▸ Data to process
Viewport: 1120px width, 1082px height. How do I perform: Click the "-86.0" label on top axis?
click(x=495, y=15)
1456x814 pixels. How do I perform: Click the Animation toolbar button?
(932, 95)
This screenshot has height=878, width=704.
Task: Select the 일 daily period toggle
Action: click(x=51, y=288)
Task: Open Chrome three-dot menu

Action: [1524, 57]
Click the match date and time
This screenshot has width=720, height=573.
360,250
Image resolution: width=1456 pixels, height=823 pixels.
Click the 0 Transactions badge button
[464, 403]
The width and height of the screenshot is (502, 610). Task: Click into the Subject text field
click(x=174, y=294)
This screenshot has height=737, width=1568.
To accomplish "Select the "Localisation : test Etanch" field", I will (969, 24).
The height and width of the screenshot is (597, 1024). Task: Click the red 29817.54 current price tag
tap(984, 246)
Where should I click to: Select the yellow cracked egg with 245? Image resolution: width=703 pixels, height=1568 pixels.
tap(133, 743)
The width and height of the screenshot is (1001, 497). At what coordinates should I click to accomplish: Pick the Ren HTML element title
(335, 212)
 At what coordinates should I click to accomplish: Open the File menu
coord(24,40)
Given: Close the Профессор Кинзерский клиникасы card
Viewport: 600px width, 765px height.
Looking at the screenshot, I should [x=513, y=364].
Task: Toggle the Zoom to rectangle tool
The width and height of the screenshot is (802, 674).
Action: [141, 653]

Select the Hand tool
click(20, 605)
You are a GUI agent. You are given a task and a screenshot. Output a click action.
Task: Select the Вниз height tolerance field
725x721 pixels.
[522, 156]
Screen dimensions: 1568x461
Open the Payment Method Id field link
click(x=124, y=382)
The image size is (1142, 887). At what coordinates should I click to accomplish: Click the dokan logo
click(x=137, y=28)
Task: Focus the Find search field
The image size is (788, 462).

▸ What you have to do
Copy out exactly the lines that begin at the one with "The height and" and end at the close of the material above; nothing else belongs in the answer.

▸ Response to the task
The height and width of the screenshot is (597, 1024). Task: Click the red 29817.54 current price tag
tap(984, 246)
Where should I click to: Select the yellow cracked egg with 245? Image resolution: width=703 pixels, height=1568 pixels.
tap(133, 743)
The width and height of the screenshot is (1001, 497). At what coordinates should I click to accomplish: Pick the Ren HTML element title
(335, 212)
 At what coordinates should I click to accomplish: Open the File menu
coord(24,40)
Given: Close the Профессор Кинзерский клиникасы card
Viewport: 600px width, 765px height.
Looking at the screenshot, I should [x=513, y=364].
Task: Toggle the Zoom to rectangle tool
The width and height of the screenshot is (802, 674).
Action: [141, 653]

Select the Hand tool
click(20, 605)
You are a GUI agent. You are given a task and a screenshot. Output a click action.
Task: Select the Вниз height tolerance field
725x721 pixels.
[522, 156]
Screen dimensions: 1568x461
Open the Payment Method Id field link
click(x=124, y=382)
The image size is (1142, 887). At what coordinates should I click to accomplish: Click the dokan logo
click(x=137, y=28)
Task: Focus the Find search field
The image size is (788, 462).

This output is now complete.